In light of calls for greater integration of experiential learning,25 such as SL, into entry-level programs, the descriptions of the implementation of the neurological SLC in this work may be beneficial to programs interested in developing similar opportunities. Implementation was successful due to a myriad of factors. First, the partnership between the university and the local health care organization that housed the neurological outpatient clinic provided necessary infrastructure. The program administration, faculty (who had dual clinical appointments at the hospital), and the hospital administration were supportive of the endeavor. The inclusion of SL as a curricular requirement (a 2 credit-hour course during 4 semesters) provided valuable academic structure that supported implementation (eg, syllabus, assessments, student learning objectives, scheduling, and faculty load). In addition to the information provided in this report about implementation, those interested in developing SLCs within an entry-level program are referred to work by McCallum8 that offers a planning model, “PRECEDE,” that promotes matching a community needs assessment with student learning objectives and curricular structure.
Limitations of this case report include the lack of an extended longitudinal perspective from the students, such as the effect of participation postgraduation. Another consideration is the nature of the qualitative data collection strategy—the reflection papers with preset prompts. This precluded in-person follow-up questions.
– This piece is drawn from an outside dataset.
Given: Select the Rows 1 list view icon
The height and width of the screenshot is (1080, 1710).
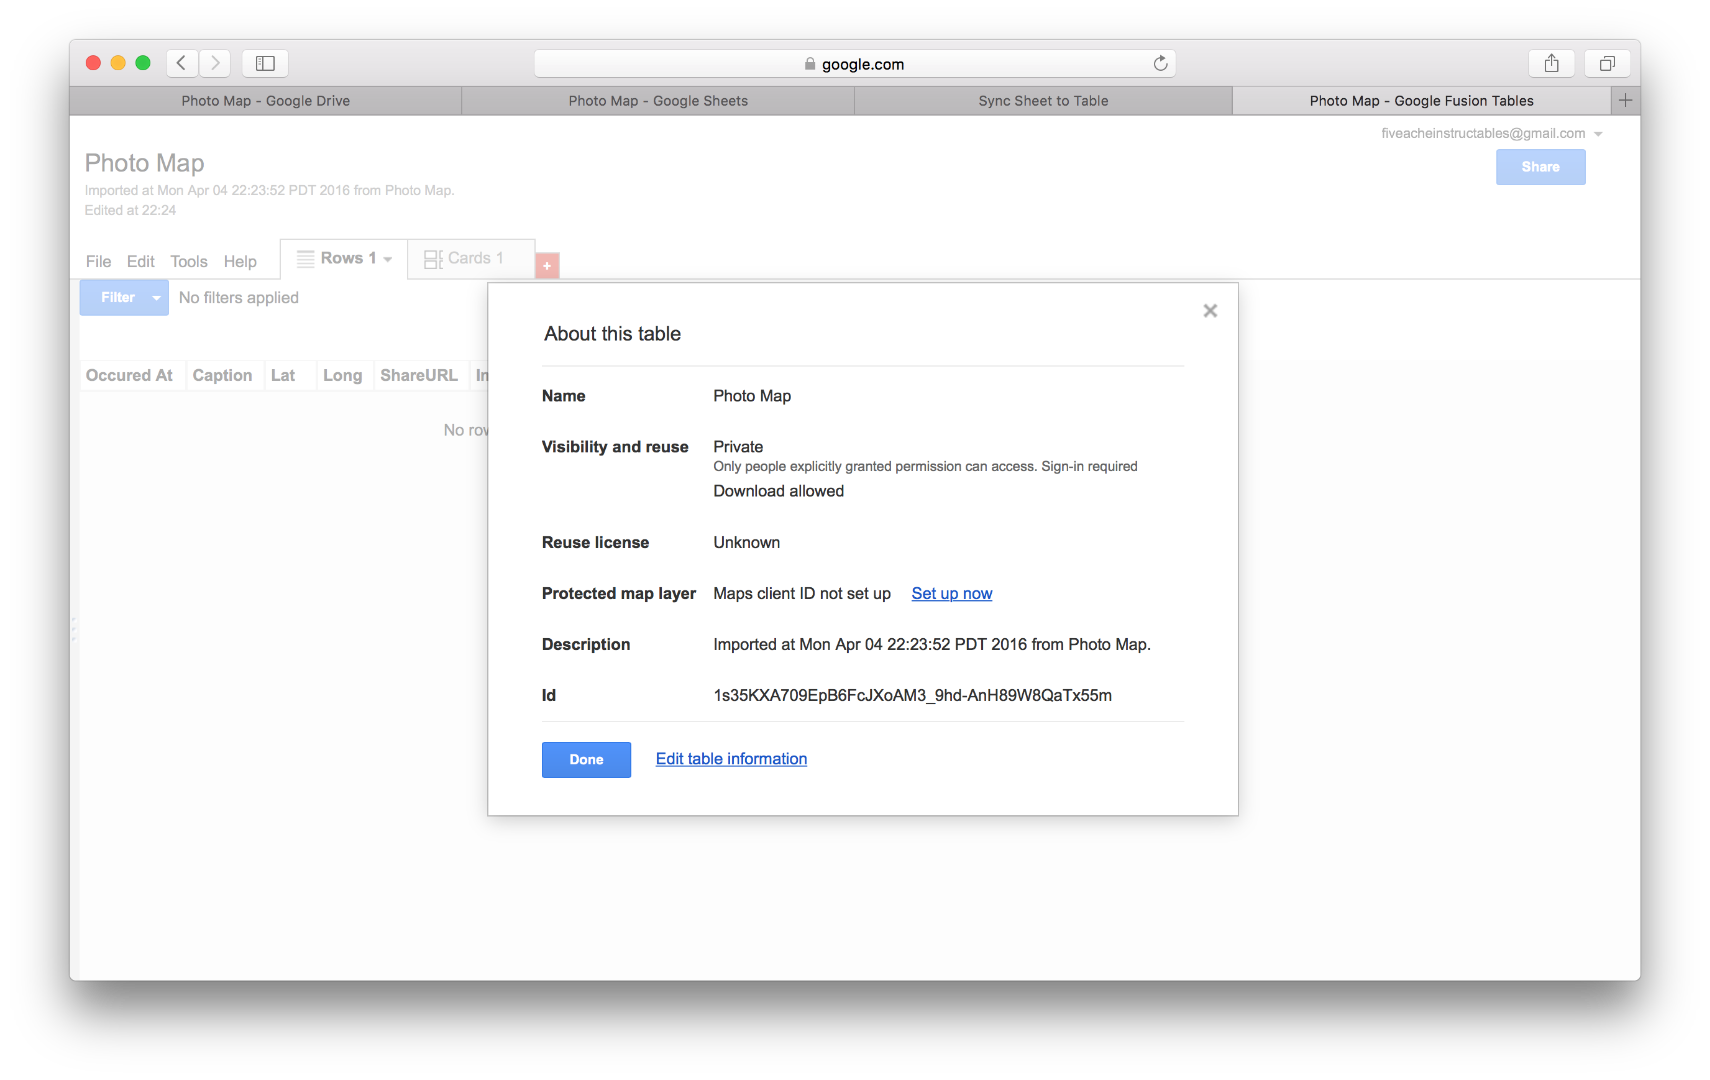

The use of interviews and participant observations could be valuable in future research examining this topic. Ideas for future research include examining experiences of participating in a single SL experience versus a long-term SL experience. Examination of any relationship between participation in a neurologic SLC and subsequent performance on the Clinical Performance Instrument in a neurological internship would be valuable.
Given recent discussions about the future of physical therapist education and the upcoming work of the Education Leadership Partnership,26 continued evolution and examination of the role of specialty-specific SL in entry-level programs is needed. The data from this case report regarding the value for student learning and the challenges faced serve as a springboard for discussions and planning within other programs interested in integrating SL into the curriculum, particularly a neurologic-specific experience.